DATA IN THIS EXERCISE »
..........

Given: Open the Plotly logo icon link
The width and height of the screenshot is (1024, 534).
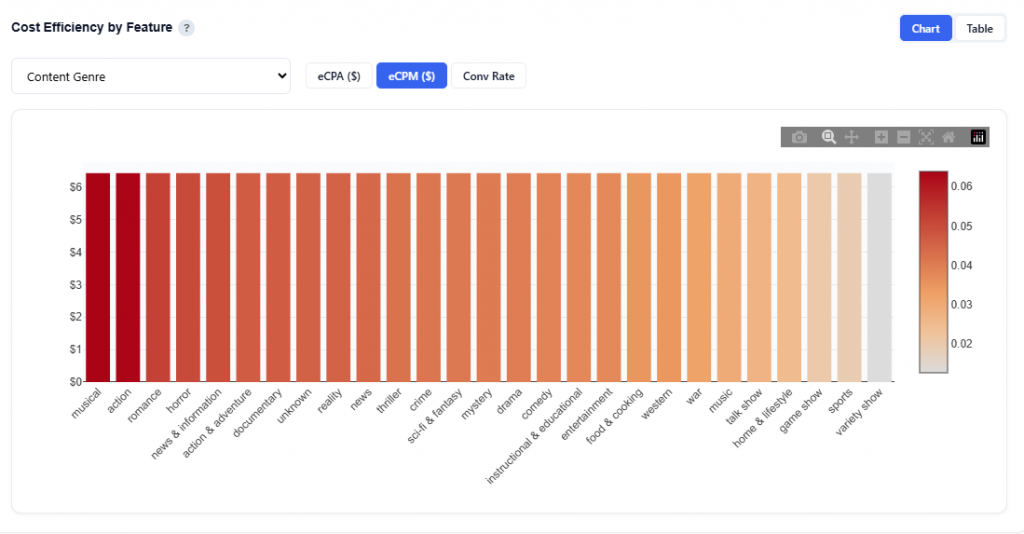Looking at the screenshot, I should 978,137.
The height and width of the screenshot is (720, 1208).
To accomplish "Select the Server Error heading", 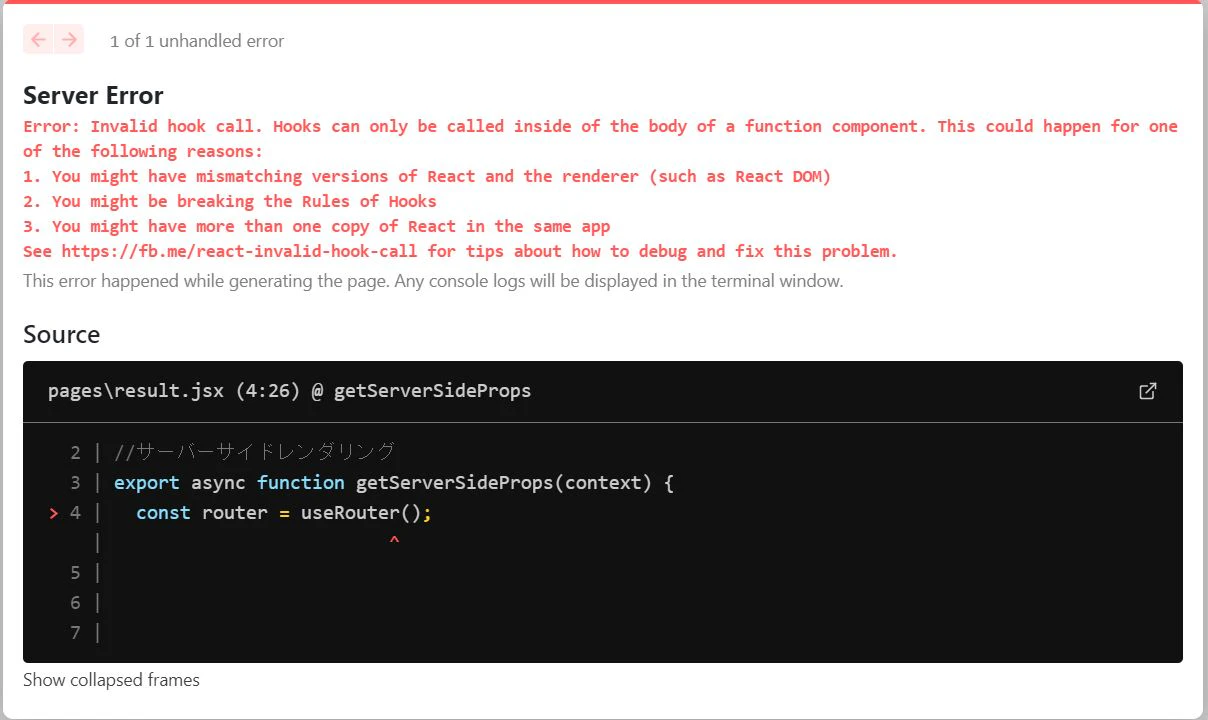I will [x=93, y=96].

..........

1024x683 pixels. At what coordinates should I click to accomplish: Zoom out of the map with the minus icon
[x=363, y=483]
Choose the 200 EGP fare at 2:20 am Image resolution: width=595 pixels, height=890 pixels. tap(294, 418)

..........

YOUR ASSIGNMENT » The required answer is the run of lines above, starting at the line with "1024x683 pixels. At" and ending at the line with "Choose the 200", reproduced exactly with both ends.

WRITTEN ANSWER »
1024x683 pixels. At what coordinates should I click to accomplish: Zoom out of the map with the minus icon
[x=363, y=483]
Choose the 200 EGP fare at 2:20 am Image resolution: width=595 pixels, height=890 pixels. tap(294, 418)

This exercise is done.